Regular Via Meadia readers know that the Arab Spring has been a lot messier than the starry-eyed press portrayals that accompanied its advent. From repression of minorities, to marginalization of liberals, to disempowerment of women, to an alarming rise in the political power of Islamists and anti-semites, the revolutions sweeping the Arab world have not proved to be the promised portent of freedom, democracy and world peace. In most cases, the jury is still out–as Henry Kissinger reminds us in The Washington Post:
The Arab Spring is widely presented as a regional, youth-led revolution on behalf of liberal democratic principles. Yet Libya is not ruled by such forces; it hardly continues as a state. Neither is Egypt, whose electoral majority (possibly permanent) is overwhelmingly Islamist. Nor do democrats seem to predominate in the Syrian opposition. The Arab League consensus on Syria is not shaped by countries previously distinguished by the practice or advocacy of democracy. Rather, it largely reflects the millennium-old conflict between Shiite and Sunni and an attempt to reclaim Sunni dominance from a Shiite minority. It is also precisely why so many minority groups, such as Druzes, Kurds and Christians, are uneasy about regime change in Syria.
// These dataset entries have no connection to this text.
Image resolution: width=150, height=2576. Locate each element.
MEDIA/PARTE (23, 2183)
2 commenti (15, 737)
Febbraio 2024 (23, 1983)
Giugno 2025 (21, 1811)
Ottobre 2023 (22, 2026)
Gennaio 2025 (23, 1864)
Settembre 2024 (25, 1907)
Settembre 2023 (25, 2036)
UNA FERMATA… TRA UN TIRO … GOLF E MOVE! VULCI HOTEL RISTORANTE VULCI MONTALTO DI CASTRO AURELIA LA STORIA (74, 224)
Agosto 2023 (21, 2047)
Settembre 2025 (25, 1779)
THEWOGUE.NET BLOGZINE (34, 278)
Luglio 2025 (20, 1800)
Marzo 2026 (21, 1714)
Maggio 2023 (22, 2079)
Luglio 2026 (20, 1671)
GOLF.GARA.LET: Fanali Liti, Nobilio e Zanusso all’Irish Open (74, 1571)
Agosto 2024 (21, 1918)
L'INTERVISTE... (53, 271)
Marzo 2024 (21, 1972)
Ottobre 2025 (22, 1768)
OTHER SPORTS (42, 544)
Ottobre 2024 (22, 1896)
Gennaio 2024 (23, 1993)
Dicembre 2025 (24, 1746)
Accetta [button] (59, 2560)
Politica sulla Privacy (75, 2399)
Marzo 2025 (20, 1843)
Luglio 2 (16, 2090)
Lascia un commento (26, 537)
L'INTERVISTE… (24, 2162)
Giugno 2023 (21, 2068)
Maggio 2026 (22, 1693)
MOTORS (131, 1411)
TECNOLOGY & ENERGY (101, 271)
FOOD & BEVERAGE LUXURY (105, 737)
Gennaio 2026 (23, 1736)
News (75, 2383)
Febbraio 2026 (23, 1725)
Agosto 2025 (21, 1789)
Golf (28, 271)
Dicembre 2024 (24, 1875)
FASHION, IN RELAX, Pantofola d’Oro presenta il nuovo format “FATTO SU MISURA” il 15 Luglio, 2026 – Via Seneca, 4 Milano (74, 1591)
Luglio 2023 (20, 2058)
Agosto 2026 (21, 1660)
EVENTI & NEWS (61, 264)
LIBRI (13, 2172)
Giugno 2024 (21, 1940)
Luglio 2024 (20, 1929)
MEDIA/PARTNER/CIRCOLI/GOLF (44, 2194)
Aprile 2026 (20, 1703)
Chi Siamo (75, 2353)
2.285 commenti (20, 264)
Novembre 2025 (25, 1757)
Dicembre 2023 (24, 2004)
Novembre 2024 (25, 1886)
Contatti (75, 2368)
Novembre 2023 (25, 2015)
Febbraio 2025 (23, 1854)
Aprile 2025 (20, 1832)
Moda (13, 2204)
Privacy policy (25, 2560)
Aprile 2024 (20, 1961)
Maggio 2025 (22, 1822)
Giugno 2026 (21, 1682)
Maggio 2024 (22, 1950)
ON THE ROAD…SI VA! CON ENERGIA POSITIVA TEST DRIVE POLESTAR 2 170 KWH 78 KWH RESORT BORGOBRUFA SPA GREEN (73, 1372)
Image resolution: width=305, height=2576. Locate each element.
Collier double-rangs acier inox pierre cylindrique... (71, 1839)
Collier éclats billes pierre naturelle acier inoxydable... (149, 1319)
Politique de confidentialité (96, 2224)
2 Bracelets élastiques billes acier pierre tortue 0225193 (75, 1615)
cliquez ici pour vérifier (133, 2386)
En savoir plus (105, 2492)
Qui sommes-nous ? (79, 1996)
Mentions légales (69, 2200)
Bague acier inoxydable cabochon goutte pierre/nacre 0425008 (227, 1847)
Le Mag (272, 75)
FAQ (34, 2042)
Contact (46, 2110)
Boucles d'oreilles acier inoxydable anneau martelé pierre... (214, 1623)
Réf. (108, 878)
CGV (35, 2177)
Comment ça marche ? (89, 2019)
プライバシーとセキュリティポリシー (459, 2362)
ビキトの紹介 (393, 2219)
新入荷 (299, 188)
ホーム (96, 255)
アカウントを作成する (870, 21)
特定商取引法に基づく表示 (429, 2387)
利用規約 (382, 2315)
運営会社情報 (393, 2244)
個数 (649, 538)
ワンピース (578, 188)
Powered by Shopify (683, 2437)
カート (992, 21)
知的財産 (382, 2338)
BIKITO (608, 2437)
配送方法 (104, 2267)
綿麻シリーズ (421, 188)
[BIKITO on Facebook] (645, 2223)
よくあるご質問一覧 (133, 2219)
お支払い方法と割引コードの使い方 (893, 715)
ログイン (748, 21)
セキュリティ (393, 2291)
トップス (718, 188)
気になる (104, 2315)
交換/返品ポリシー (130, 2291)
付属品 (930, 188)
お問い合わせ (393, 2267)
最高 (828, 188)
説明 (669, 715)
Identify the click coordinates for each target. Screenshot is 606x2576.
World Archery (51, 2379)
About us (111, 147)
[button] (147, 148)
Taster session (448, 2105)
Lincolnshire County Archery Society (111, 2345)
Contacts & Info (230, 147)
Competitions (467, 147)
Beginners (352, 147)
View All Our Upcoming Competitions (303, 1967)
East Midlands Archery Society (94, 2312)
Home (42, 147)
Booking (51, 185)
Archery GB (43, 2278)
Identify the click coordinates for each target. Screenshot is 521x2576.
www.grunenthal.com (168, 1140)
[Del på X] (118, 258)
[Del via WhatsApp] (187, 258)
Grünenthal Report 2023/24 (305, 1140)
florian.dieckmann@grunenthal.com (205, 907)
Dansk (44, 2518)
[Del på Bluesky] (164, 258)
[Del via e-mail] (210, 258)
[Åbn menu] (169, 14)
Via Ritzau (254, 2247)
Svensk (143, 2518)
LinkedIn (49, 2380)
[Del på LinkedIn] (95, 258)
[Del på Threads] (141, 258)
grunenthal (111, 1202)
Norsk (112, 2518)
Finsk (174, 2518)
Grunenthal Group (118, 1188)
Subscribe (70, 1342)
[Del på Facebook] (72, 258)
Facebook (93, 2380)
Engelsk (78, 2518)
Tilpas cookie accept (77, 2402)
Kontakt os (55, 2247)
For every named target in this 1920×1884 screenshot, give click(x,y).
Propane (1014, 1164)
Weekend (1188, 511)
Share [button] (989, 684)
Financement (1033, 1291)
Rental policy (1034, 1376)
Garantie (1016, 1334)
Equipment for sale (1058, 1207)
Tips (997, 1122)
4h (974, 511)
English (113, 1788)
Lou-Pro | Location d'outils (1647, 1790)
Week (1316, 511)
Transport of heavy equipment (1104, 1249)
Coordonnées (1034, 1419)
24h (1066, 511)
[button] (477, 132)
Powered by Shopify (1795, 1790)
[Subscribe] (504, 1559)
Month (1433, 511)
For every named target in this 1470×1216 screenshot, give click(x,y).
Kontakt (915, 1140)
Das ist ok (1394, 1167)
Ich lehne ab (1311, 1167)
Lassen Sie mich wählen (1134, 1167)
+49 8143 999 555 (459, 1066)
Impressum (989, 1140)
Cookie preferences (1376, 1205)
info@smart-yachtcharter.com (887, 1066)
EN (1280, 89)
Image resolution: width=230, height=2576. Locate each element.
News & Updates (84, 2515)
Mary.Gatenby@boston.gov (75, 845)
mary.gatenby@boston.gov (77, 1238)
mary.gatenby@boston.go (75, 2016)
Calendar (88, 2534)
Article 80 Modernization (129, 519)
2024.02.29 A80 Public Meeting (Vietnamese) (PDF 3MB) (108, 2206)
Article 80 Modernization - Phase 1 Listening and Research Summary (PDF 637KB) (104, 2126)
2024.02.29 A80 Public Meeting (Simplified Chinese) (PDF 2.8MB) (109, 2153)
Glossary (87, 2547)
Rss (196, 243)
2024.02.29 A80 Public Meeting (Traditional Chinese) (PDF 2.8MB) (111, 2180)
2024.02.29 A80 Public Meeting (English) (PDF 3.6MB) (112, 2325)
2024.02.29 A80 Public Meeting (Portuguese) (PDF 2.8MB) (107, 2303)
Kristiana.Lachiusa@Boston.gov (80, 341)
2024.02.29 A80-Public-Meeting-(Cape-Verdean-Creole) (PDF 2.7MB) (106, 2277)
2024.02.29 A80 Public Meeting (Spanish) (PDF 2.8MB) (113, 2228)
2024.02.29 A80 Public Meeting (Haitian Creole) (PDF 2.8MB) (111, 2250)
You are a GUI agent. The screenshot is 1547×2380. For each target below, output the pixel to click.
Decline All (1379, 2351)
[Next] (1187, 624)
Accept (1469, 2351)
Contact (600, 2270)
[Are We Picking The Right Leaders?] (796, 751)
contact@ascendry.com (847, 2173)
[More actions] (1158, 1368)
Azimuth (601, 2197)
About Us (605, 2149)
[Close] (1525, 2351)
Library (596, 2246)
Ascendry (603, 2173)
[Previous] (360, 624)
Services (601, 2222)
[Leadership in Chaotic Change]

The confluence of many disparate grievances avowing general slogans is not yet a democratic outcome… The more fragmented a society grows, the greater the temptation to foster unity by appeals to a vision of a merged nationalism and Islamism targeting Western values.
The people of each of the countries involved are slowly figuring out how to chart their new course, and we in the US will not always be enamored of their choices. In the end, as Kissinger rightly notes, “The revolution will have to be judged by its destination, not its origin; its outcome, not its proclamations.” That is a sobering but necessary insight for any future US foreign policy in the region.
It would be a lovely world if America’s foreign policy problems were dissolved in waves of good feeling as democrats everywhere threw off their chains and embraced American ideas and values as their own. For the time being, however, we probably should make foreign policy on the assumption that this won’t be happening anytime soon.